Por exemplo, em Dworkin o princípio emana da justiça, equidade ou outra dimensão da moralidade (DWORKIN, Ronald. Levando os direitos a sério. São Paulo: Martins Fontes, 2002, p. 36). A integridade em Dworkin significa a união moral e política de um povo.
A santa família hermenêutica diz incorporar Dworkin, mas adota postulados que são contraditórios à perspectiva daquele autor.
A separação entre direito e moral; a identificação do ativismo como decisionismo; a integridade como mera vinculação ao passado sem carater prospectivo são premissas que se chocam frontalmente com Dworkin. E aqui basta lê-lo com cuidado sem sobrecodificação prévias que matam o texto.
O modo comos hermeneutas leem outros autores não é a prova de que a alteridade do texto é sufocada a ponto de os postulados de Dworkin serem neutralizados? Como Dworkin analisa o ativismo? Por certo de forma bem diversa e mais interessante do que propõe os mixadores de suas teses.
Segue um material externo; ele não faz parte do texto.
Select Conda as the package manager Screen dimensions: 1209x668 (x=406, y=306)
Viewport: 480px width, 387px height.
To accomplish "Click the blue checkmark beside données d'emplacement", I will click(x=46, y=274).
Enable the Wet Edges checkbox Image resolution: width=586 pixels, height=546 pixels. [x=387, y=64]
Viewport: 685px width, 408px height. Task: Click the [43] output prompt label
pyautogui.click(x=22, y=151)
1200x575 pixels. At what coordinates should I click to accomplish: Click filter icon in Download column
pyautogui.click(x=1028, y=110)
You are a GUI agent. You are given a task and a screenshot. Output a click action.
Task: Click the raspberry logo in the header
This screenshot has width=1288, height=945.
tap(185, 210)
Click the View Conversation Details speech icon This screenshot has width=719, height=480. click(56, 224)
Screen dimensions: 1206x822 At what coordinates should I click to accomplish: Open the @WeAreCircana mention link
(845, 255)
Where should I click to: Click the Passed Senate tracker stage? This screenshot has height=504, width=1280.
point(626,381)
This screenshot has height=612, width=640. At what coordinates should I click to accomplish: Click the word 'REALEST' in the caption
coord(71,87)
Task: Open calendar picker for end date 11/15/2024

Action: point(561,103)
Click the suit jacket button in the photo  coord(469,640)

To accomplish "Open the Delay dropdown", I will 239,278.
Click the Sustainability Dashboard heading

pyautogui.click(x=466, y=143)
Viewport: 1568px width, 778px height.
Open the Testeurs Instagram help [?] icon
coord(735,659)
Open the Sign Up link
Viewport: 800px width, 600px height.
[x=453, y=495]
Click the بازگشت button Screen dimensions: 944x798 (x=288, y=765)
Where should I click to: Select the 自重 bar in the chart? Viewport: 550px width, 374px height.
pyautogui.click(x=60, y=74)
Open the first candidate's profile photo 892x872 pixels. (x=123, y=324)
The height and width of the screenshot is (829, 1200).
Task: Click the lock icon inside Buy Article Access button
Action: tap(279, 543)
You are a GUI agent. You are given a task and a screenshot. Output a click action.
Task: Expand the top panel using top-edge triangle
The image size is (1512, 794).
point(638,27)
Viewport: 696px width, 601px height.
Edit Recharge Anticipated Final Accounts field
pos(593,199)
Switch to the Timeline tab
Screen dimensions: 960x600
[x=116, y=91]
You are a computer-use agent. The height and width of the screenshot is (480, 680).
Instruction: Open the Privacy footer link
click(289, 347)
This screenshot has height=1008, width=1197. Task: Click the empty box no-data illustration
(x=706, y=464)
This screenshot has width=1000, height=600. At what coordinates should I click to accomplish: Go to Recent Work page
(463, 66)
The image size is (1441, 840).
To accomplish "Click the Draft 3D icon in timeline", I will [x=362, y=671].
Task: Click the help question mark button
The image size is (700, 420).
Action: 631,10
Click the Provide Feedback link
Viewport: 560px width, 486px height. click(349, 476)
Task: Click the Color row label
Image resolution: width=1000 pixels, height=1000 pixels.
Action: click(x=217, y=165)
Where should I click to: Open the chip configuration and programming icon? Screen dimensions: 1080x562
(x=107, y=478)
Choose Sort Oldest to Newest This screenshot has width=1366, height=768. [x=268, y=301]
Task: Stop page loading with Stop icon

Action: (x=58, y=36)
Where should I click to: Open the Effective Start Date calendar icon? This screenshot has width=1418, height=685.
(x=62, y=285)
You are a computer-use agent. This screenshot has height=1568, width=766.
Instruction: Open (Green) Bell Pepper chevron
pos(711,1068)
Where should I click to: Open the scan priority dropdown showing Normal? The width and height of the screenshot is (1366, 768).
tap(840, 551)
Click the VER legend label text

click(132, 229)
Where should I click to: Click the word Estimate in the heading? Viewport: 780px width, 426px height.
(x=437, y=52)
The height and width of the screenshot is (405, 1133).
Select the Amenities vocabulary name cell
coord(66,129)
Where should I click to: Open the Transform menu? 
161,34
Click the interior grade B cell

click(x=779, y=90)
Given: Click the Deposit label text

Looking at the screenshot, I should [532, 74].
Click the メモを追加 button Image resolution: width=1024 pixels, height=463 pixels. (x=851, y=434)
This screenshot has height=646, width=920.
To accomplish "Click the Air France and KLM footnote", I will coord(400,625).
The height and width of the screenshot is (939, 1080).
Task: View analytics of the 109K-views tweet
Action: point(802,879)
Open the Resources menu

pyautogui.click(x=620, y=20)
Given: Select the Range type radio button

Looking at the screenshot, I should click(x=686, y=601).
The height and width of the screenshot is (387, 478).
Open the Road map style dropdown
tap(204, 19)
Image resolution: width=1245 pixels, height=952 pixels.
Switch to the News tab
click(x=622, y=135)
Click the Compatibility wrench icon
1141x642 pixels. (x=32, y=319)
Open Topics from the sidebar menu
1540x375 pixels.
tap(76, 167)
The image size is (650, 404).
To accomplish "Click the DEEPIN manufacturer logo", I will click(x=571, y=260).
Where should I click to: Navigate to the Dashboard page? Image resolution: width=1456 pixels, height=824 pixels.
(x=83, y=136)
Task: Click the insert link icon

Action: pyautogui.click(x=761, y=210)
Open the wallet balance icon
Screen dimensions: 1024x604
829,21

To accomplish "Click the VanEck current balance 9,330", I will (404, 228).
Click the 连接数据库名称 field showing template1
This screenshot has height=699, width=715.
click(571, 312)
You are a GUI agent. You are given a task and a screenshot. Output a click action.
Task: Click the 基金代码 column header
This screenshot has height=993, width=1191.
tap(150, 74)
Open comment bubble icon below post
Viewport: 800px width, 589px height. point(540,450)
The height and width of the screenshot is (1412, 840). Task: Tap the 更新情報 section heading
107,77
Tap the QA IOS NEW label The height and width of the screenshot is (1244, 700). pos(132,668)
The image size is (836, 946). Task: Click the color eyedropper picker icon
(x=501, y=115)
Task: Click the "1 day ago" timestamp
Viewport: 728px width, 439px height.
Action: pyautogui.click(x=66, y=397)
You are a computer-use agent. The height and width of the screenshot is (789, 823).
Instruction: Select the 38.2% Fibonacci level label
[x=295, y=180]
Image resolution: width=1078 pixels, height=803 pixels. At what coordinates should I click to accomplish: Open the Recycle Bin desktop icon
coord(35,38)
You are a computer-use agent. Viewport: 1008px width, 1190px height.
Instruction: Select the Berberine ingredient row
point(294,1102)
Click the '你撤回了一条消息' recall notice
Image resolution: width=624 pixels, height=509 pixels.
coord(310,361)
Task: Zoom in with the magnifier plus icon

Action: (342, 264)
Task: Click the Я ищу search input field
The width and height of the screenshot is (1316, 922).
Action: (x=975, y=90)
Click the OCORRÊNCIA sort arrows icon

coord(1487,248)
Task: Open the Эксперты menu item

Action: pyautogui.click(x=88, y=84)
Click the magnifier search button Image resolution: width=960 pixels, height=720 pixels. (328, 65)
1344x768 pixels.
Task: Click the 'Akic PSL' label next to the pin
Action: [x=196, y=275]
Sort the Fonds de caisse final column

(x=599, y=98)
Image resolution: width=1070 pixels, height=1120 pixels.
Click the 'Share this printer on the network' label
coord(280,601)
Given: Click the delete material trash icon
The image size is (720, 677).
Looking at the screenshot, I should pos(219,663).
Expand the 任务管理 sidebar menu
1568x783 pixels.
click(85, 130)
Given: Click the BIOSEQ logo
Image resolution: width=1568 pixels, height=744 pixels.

Enfim, a hermenêutica não é coerente consigo mesma porque se nutre de elementos díspares.
No mais, a miopia da Hermenêutica em relação a realidade do Brasil é tão ancha que, à míngua de uma compreensão sociológica profunda, regressa a defender uma espécie de egocentrismo textual (concepção que reduz as significações da lei ao texto). Dever ser sem ser (Müller).
Como as categorias são determinações da existência (Marx, Grundrisse), urge forjar uma teoria mereça ser adjetivada de crítica. O futuro dirá.